4 reasons to establish an exercise rhythm for the new year
Lots of people will set exercise goals as a new year begins, and these goals can be good and useful. Goals can motivate and keep you going when you have discouraging moments or want to quit. But vastly more important than exercise goals is an exercise plan. Someone who has goals but no plan will opt out far more quickly than the person who has a plan for exercise without goals. Actions produce much more results than aspirations. In fact, aspiration without action actually results in nothing—only another goal that was talked about but never acted upon.
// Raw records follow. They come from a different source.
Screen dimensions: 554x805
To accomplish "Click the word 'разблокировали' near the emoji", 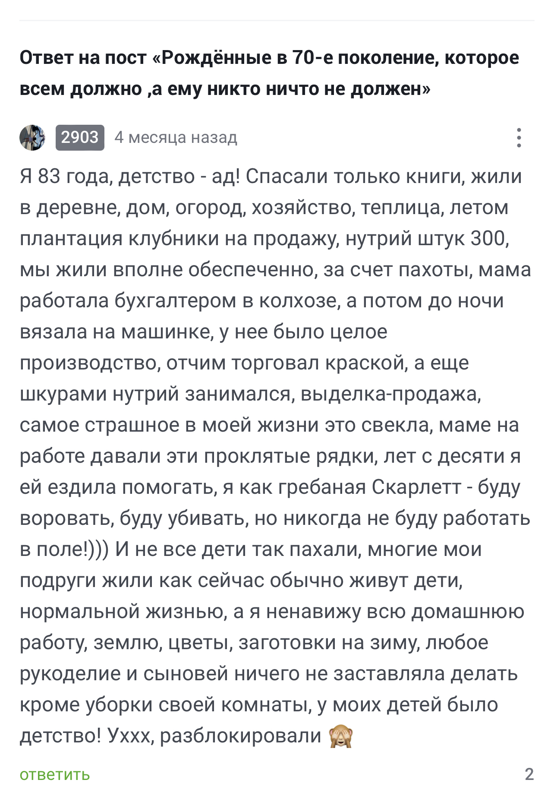I will 241,736.
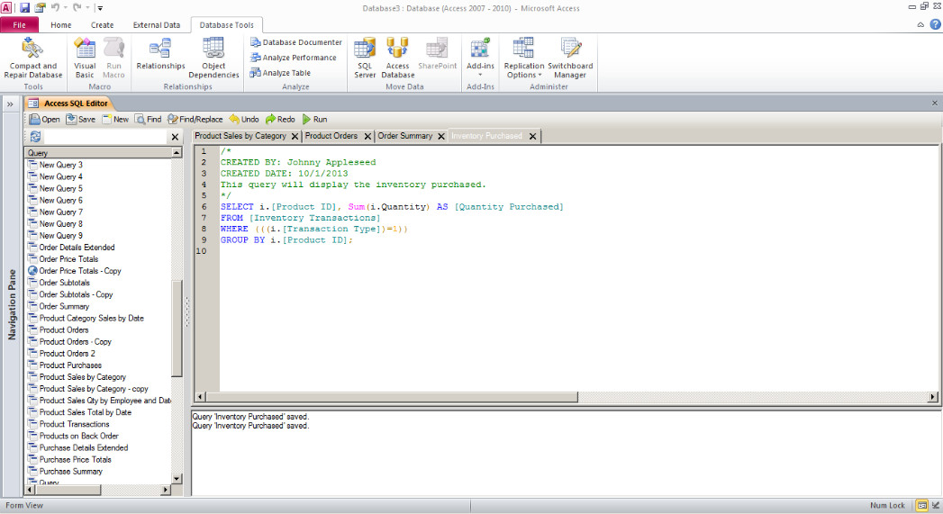Viewport: 943px width, 514px height.
Task: Select the Product Orders query tab
Action: 331,136
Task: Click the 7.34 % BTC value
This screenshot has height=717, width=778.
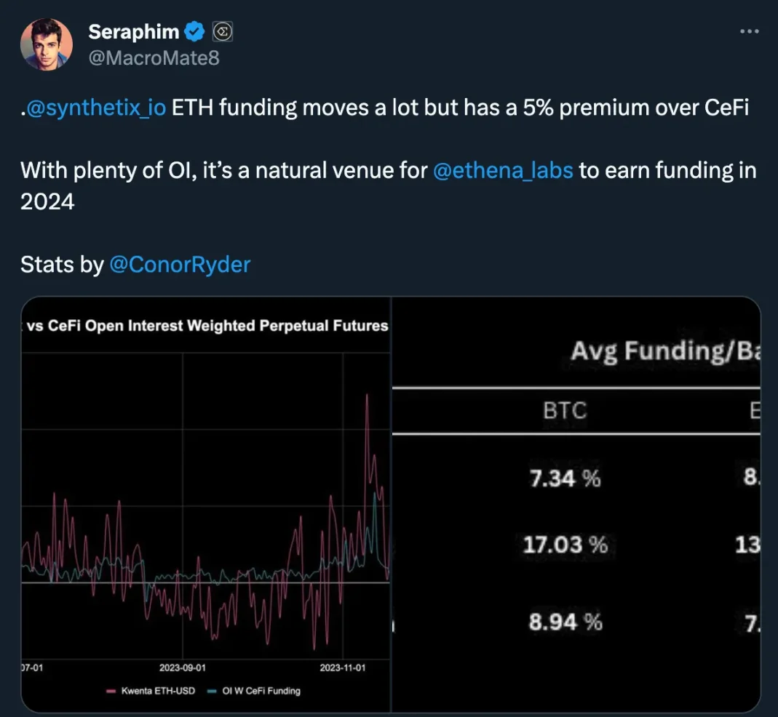Action: 565,478
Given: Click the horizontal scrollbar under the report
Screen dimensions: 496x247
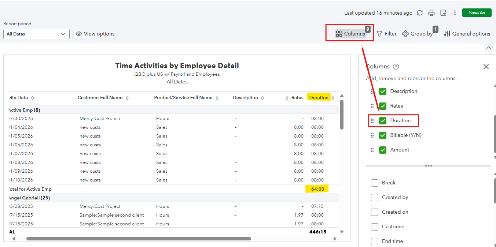Looking at the screenshot, I should 139,239.
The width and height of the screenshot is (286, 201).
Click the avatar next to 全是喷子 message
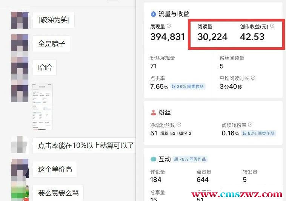click(20, 43)
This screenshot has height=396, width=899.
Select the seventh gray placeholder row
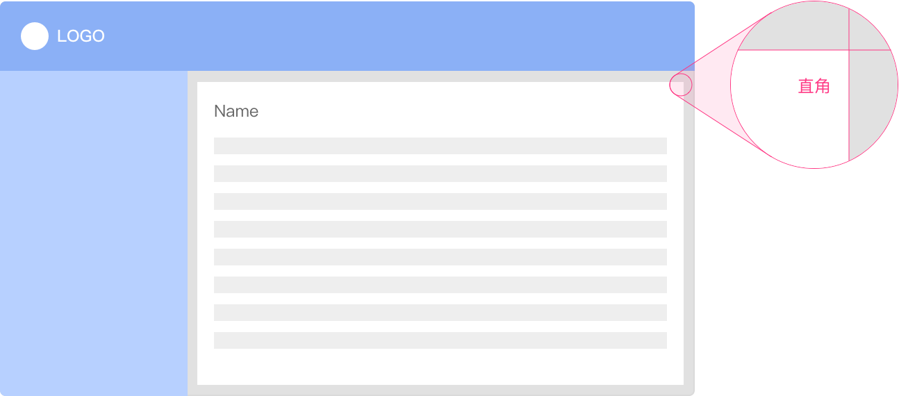[440, 313]
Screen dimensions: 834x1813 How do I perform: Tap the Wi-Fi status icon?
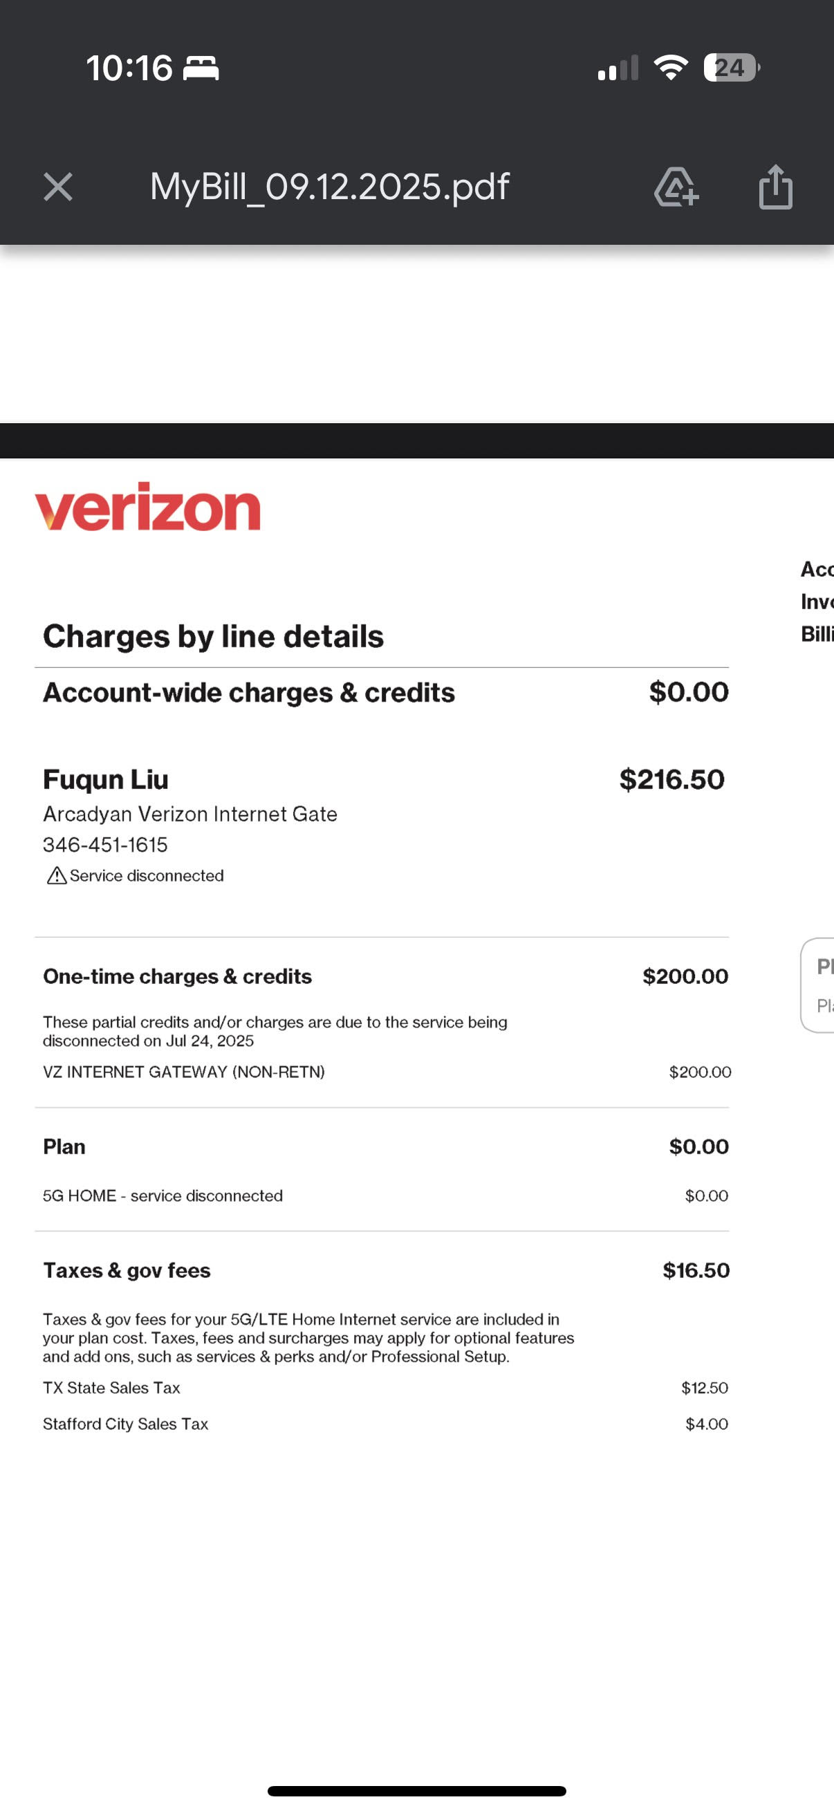point(671,68)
You should schedule exercise right now for 2021. By schedule, I mean look at each week and choose times that you will protect for exercise. You may need to get up earlier than you did in 2020. You may need to block off a few lunch times a week. You may need to decide you will not watch TV a few nights a week. But way more important than setting an exercise goal is setting times for exercise. Here is why:
1. Your Mental Health.
Gallup recently reported that American’s mental health in 2020 reached a twenty-year low. No one is surprised by this data as 2020 has been a very stressful and challenging year for lots of people. While there are lots of factors to declining mental health, exercise rhythms being disrupted in 2020 surely contributed to the decline as gyms were closed and sports leagues were suspended. Research has continually showed that exercise lowers stress and anxiety and helps you sleep better at night—which also lowers stress and anxiety. The stress of 2020 is not magically disappearing when the calendar turns, so setting a realistic exercise rhythm now is one way to wisely lead yourself.
2. Your Mental Grit.
When you stick to an exercise rhythm you will exercise plenty of days you do not feel like it. You will train your body to push through moments of discouragement and fatigue. This helps in other places in life. For example, over Christmas I preached a lot of Christmas services. For a few of the services my body felt fatigued, but exercise has made me used to that feeling. I have learned I can still do what I have committed to do in the midst of that feeling. I have experience pushing through that feeling. Sticking to an exercise rhythm helps you learn how to persevere in areas of your life that are more important than exercise.
3. Your Longevity.
Research has shown that exercise extends your life. It extends the amount of time you have to invest in others and throw yourself into the work the Lord has called you to. One day I asked Jim Randall, who is the CEO of Auxano (a consulting group), about common factors he observed in leaders in their sixties who were still filled with passion and vision for their roles. Among several factors he mentioned was that all the leaders that were still leading with passion and vigor were leaders who exercise regularly.
4. Your Physical Health.
Yes, exercise is great for your physical health. I don’t mean so you can take a selfie for Instagram but so you can steward the one body the Lord has given you. Exercise lowers blood pressure, combats weight gain, reduces the risk of heart attack, strengthens your bones and muscles, etc. Exercise is really good for you. Better than binge-watching. Better than scrolling social media.
Goals are great. But more helpful will be looking at your calendar, talking to people in your life who help you keep dates on your calendar and setting times when you will exercise in 2021.